The southern Dutch city of Telburg sees a more color than usual this week, with thousands of red gathering from all over the world in the Netherlands for a festival once a year to celebrate their burning locks.
The 2025 edition of the RedHead Days Festival includes music, food trucks and workshops designed to meet special red needs, from explaining makeup to prevention of skin cancer.
Organizers expect that the three -day event will attract several thousand attendees from about 80 countries.
Ellounda Bakker, an old warrior at the 15 -year -old Dutch festival, played papers with a group of limited friends from all over the world who meet together every year at the festival.
“I often got out of curiosity, just to see what would be the case in not standing out in the crowd. It was a really interesting first experience and I continued to come because I met some extinguished friends here,” said Bakker, 29, said.
The magician Daniel Hank has traveled six hours from Germany to join the celebrations, and now proud to be proud of the hair that made it a target of bullying when he was younger.
He said: “I think it is really easy to get to know me because there are not many people who have a red beard, there are not many players with long red hair.”
The festival is free and open to everyone, except for the group’s image on Sunday. This event is limited to “natural” red.
The 2013 edition set a record in Guinness’s global “The largest gathering for people with natural red hair” with 1672 people demonstrating in the collective image.

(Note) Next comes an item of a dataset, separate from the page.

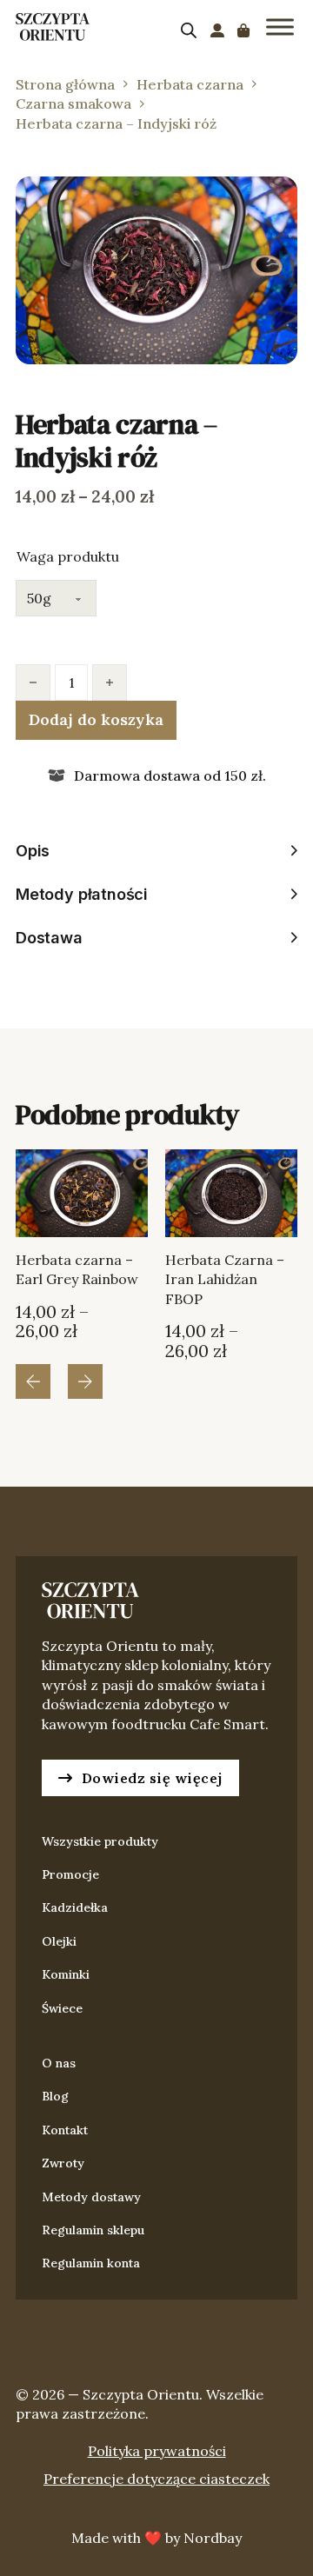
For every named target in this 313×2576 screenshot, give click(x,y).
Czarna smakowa (73, 103)
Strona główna (65, 84)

This tradition appeared two decades ago when the Dutch artist Bart Roinhour’s abolished an invitation to 15 red hair model for an art project in a local newspaper. He got ten times the response he was expecting and collected the group together to get a picture.
The project got a lot of attention, and Rouwenhorst systems a similar meeting in the following year and continued to oversee the festival as it expanded in the multi -day event today.
“The festival is really amazing because all people resemble each other and feel they are a family,” he said.